Records for the task:

.....

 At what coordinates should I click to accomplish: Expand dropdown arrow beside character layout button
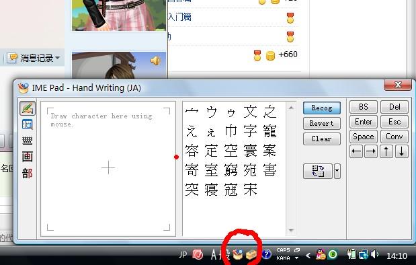coord(337,171)
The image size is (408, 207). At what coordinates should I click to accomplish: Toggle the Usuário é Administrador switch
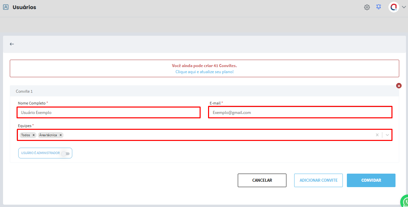[x=66, y=153]
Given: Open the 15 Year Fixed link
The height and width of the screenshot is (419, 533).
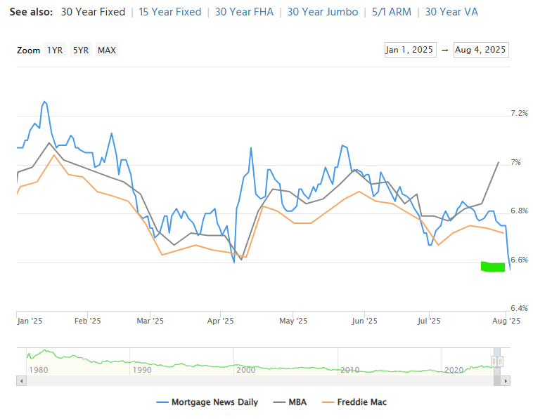Looking at the screenshot, I should [x=169, y=12].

.....

Exercise goal:
Would you transcribe all of the entries above exactly, minus the images?

Response to this exercise:
 At what coordinates should I click to accomplish: Expand dropdown arrow beside character layout button
coord(337,171)
The image size is (408, 207). At what coordinates should I click to accomplish: Toggle the Usuário é Administrador switch
[x=66, y=153]
Given: Open the 15 Year Fixed link
The height and width of the screenshot is (419, 533).
Looking at the screenshot, I should [x=169, y=12].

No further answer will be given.